* Objective:
Please convert the records below into a JSON list of strings, with one string for each line and blank lines left out.

**** Extracted entries

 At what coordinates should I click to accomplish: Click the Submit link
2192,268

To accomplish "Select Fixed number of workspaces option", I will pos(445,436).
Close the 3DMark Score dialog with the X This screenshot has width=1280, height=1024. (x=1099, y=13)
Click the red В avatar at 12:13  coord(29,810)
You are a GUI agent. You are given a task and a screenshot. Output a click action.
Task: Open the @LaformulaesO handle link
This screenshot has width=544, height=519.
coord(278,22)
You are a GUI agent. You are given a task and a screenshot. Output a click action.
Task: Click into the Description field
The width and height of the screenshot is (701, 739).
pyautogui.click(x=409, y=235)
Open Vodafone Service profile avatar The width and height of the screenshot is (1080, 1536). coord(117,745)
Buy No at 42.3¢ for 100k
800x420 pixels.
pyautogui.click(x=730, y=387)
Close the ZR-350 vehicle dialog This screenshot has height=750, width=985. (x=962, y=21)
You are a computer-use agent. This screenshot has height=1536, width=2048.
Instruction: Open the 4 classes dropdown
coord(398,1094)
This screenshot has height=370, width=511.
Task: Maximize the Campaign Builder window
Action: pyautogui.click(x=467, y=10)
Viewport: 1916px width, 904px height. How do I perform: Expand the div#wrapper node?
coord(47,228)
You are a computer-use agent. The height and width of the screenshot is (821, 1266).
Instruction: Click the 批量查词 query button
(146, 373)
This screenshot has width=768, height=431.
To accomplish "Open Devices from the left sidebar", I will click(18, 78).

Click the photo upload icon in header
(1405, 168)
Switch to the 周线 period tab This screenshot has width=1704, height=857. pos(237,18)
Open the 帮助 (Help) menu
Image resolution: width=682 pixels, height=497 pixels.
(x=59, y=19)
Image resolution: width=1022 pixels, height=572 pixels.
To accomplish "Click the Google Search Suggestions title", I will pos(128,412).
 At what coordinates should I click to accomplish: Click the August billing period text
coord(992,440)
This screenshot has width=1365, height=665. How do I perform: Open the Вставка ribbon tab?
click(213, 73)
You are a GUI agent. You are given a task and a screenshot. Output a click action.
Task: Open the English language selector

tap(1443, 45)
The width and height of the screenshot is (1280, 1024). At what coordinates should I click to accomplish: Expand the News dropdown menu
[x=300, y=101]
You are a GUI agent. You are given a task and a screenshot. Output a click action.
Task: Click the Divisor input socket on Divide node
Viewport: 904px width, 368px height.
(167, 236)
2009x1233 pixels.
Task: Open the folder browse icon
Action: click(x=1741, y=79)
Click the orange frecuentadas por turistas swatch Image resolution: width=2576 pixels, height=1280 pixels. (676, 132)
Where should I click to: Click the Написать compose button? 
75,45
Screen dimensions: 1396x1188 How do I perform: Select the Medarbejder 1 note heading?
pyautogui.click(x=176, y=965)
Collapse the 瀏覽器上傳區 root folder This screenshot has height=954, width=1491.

********

* Full output:
[
  " At what coordinates should I click to accomplish: Click the Submit link",
  "2192,268",
  "To accomplish \"Select Fixed number of workspaces option\", I will pos(445,436).",
  "Close the 3DMark Score dialog with the X This screenshot has width=1280, height=1024. (x=1099, y=13)",
  "Click the red В avatar at 12:13  coord(29,810)",
  "You are a GUI agent. You are given a task and a screenshot. Output a click action.",
  "Task: Open the @LaformulaesO handle link",
  "This screenshot has width=544, height=519.",
  "coord(278,22)",
  "You are a GUI agent. You are given a task and a screenshot. Output a click action.",
  "Task: Click into the Description field",
  "The width and height of the screenshot is (701, 739).",
  "pyautogui.click(x=409, y=235)",
  "Open Vodafone Service profile avatar The width and height of the screenshot is (1080, 1536). coord(117,745)",
  "Buy No at 42.3¢ for 100k",
  "800x420 pixels.",
  "pyautogui.click(x=730, y=387)",
  "Close the ZR-350 vehicle dialog This screenshot has height=750, width=985. (x=962, y=21)",
  "You are a computer-use agent. This screenshot has height=1536, width=2048.",
  "Instruction: Open the 4 classes dropdown",
  "coord(398,1094)",
  "This screenshot has height=370, width=511.",
  "Task: Maximize the Campaign Builder window",
  "Action: pyautogui.click(x=467, y=10)",
  "Viewport: 1916px width, 904px height. How do I perform: Expand the div#wrapper node?",
  "coord(47,228)",
  "You are a computer-use agent. The height and width of the screenshot is (821, 1266).",
  "Instruction: Click the 批量查词 query button",
  "(146, 373)",
  "This screenshot has width=768, height=431.",
  "To accomplish \"Open Devices from the left sidebar\", I will click(18, 78).",
  "Click the photo upload icon in header",
  "(1405, 168)",
  "Switch to the 周线 period tab This screenshot has width=1704, height=857. pos(237,18)",
  "Open the 帮助 (Help) menu",
  "Image resolution: width=682 pixels, height=497 pixels.",
  "(x=59, y=19)",
  "Image resolution: width=1022 pixels, height=572 pixels.",
  "To accomplish \"Click the Google Search Suggestions title\", I will pos(128,412).",
  " At what coordinates should I click to accomplish: Click the August billing period text",
  "coord(992,440)",
  "This screenshot has width=1365, height=665. How do I perform: Open the Вставка ribbon tab?",
  "click(213, 73)",
  "You are a GUI agent. You are given a task and a screenshot. Output a click action.",
  "Task: Open the English language selector",
  "tap(1443, 45)",
  "The width and height of the screenshot is (1280, 1024). At what coordinates should I click to accomplish: Expand the News dropdown menu",
  "[x=300, y=101]",
  "You are a GUI agent. You are given a task and a screenshot. Output a click action.",
  "Task: Click the Divisor input socket on Divide node",
  "Viewport: 904px width, 368px height.",
  "(167, 236)",
  "2009x1233 pixels.",
  "Task: Open the folder browse icon",
  "Action: click(x=1741, y=79)",
  "Click the orange frecuentadas por turistas swatch Image resolution: width=2576 pixels, height=1280 pixels. (676, 132)",
  "Where should I click to: Click the Написать compose button? ",
  "75,45",
  "Screen dimensions: 1396x1188 How do I perform: Select the Medarbejder 1 note heading?",
  "pyautogui.click(x=176, y=965)",
  "Collapse the 瀏覽器上傳區 root folder This screenshot has height=954, width=1491."
]